TASK DATA

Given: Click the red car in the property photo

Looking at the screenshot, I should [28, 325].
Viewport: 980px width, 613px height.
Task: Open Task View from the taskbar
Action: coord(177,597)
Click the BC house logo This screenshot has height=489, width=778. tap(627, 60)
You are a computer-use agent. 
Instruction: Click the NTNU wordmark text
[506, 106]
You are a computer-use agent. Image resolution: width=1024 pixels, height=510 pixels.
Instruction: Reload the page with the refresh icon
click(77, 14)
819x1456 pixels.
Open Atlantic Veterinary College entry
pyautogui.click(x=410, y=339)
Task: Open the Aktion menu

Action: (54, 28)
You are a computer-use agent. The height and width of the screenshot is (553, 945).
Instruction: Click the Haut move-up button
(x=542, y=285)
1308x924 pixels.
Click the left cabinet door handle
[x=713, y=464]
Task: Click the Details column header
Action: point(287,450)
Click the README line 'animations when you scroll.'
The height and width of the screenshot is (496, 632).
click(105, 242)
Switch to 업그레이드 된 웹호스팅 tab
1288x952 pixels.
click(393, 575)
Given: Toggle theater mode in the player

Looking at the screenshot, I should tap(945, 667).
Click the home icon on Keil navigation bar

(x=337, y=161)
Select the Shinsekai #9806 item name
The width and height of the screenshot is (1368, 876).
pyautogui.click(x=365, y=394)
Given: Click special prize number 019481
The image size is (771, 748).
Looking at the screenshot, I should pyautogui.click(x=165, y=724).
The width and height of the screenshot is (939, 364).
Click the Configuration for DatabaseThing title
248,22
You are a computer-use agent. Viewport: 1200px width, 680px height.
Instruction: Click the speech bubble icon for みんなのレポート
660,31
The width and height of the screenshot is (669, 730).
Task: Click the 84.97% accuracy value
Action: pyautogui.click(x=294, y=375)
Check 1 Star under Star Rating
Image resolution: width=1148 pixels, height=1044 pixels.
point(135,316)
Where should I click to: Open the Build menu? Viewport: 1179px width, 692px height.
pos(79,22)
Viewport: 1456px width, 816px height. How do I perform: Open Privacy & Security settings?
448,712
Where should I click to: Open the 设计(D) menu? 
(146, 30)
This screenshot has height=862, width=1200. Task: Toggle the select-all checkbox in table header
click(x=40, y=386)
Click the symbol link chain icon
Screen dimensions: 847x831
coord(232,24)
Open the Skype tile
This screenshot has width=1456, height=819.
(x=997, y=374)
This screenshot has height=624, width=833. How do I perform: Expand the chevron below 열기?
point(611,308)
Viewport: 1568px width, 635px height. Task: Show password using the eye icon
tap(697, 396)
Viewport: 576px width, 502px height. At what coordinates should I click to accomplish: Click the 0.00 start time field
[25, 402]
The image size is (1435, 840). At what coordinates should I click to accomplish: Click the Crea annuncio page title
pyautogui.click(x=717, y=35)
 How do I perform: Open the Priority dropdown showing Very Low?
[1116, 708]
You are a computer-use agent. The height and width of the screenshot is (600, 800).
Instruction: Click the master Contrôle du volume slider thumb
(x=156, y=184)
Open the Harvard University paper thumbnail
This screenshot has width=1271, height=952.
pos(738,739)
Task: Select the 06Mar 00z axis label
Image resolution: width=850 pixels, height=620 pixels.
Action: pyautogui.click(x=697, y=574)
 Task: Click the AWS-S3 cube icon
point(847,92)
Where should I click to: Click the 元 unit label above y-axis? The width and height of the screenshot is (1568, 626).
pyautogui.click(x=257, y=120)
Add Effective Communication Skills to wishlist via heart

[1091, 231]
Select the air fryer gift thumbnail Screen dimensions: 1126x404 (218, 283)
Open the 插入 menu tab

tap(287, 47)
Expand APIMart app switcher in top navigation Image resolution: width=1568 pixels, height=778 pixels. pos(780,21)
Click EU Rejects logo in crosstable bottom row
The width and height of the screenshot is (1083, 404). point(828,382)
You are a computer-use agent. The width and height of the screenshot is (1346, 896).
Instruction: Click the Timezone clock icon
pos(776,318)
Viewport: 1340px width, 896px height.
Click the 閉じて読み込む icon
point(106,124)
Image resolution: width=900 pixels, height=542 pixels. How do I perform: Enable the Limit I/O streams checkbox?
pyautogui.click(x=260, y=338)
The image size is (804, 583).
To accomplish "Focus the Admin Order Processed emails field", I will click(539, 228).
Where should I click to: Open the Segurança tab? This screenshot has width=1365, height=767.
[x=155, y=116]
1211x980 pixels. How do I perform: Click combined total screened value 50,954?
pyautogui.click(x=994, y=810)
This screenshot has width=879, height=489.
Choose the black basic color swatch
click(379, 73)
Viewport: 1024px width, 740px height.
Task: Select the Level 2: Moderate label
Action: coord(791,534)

THE PROBLEM
Please reproduce all of the material above line for line, with no changes.

RESULT OF THIS EXERCISE
Given: Click the red car in the property photo

Looking at the screenshot, I should [28, 325].
Viewport: 980px width, 613px height.
Task: Open Task View from the taskbar
Action: coord(177,597)
Click the BC house logo This screenshot has height=489, width=778. tap(627, 60)
You are a computer-use agent. 
Instruction: Click the NTNU wordmark text
[506, 106]
You are a computer-use agent. Image resolution: width=1024 pixels, height=510 pixels.
Instruction: Reload the page with the refresh icon
click(77, 14)
819x1456 pixels.
Open Atlantic Veterinary College entry
pyautogui.click(x=410, y=339)
Task: Open the Aktion menu

Action: (54, 28)
You are a computer-use agent. The height and width of the screenshot is (553, 945).
Instruction: Click the Haut move-up button
(x=542, y=285)
1308x924 pixels.
Click the left cabinet door handle
[x=713, y=464]
Task: Click the Details column header
Action: point(287,450)
Click the README line 'animations when you scroll.'
The height and width of the screenshot is (496, 632).
click(105, 242)
Switch to 업그레이드 된 웹호스팅 tab
1288x952 pixels.
click(393, 575)
Given: Toggle theater mode in the player

Looking at the screenshot, I should tap(945, 667).
Click the home icon on Keil navigation bar

(x=337, y=161)
Select the Shinsekai #9806 item name
The width and height of the screenshot is (1368, 876).
pyautogui.click(x=365, y=394)
Given: Click special prize number 019481
The image size is (771, 748).
Looking at the screenshot, I should pyautogui.click(x=165, y=724).
The width and height of the screenshot is (939, 364).
Click the Configuration for DatabaseThing title
248,22
You are a computer-use agent. Viewport: 1200px width, 680px height.
Instruction: Click the speech bubble icon for みんなのレポート
660,31
The width and height of the screenshot is (669, 730).
Task: Click the 84.97% accuracy value
Action: pyautogui.click(x=294, y=375)
Check 1 Star under Star Rating
Image resolution: width=1148 pixels, height=1044 pixels.
point(135,316)
Where should I click to: Open the Build menu? Viewport: 1179px width, 692px height.
pos(79,22)
Viewport: 1456px width, 816px height. How do I perform: Open Privacy & Security settings?
448,712
Where should I click to: Open the 设计(D) menu? 
(146, 30)
This screenshot has height=862, width=1200. Task: Toggle the select-all checkbox in table header
click(x=40, y=386)
Click the symbol link chain icon
Screen dimensions: 847x831
coord(232,24)
Open the Skype tile
This screenshot has width=1456, height=819.
(x=997, y=374)
This screenshot has height=624, width=833. How do I perform: Expand the chevron below 열기?
point(611,308)
Viewport: 1568px width, 635px height. Task: Show password using the eye icon
tap(697, 396)
Viewport: 576px width, 502px height. At what coordinates should I click to accomplish: Click the 0.00 start time field
[25, 402]
The image size is (1435, 840). At what coordinates should I click to accomplish: Click the Crea annuncio page title
pyautogui.click(x=717, y=35)
 How do I perform: Open the Priority dropdown showing Very Low?
[1116, 708]
You are a computer-use agent. The height and width of the screenshot is (600, 800).
Instruction: Click the master Contrôle du volume slider thumb
(x=156, y=184)
Open the Harvard University paper thumbnail
This screenshot has width=1271, height=952.
pos(738,739)
Task: Select the 06Mar 00z axis label
Image resolution: width=850 pixels, height=620 pixels.
Action: pyautogui.click(x=697, y=574)
 Task: Click the AWS-S3 cube icon
point(847,92)
Where should I click to: Click the 元 unit label above y-axis? The width and height of the screenshot is (1568, 626).
pyautogui.click(x=257, y=120)
Add Effective Communication Skills to wishlist via heart

[1091, 231]
Select the air fryer gift thumbnail Screen dimensions: 1126x404 (218, 283)
Open the 插入 menu tab

tap(287, 47)
Expand APIMart app switcher in top navigation Image resolution: width=1568 pixels, height=778 pixels. pos(780,21)
Click EU Rejects logo in crosstable bottom row
The width and height of the screenshot is (1083, 404). point(828,382)
You are a computer-use agent. The width and height of the screenshot is (1346, 896).
Instruction: Click the Timezone clock icon
pos(776,318)
Viewport: 1340px width, 896px height.
Click the 閉じて読み込む icon
point(106,124)
Image resolution: width=900 pixels, height=542 pixels. How do I perform: Enable the Limit I/O streams checkbox?
pyautogui.click(x=260, y=338)
The image size is (804, 583).
To accomplish "Focus the Admin Order Processed emails field", I will click(539, 228).
Where should I click to: Open the Segurança tab? This screenshot has width=1365, height=767.
[x=155, y=116]
1211x980 pixels. How do I perform: Click combined total screened value 50,954?
pyautogui.click(x=994, y=810)
This screenshot has width=879, height=489.
Choose the black basic color swatch
click(379, 73)
Viewport: 1024px width, 740px height.
Task: Select the Level 2: Moderate label
Action: coord(791,534)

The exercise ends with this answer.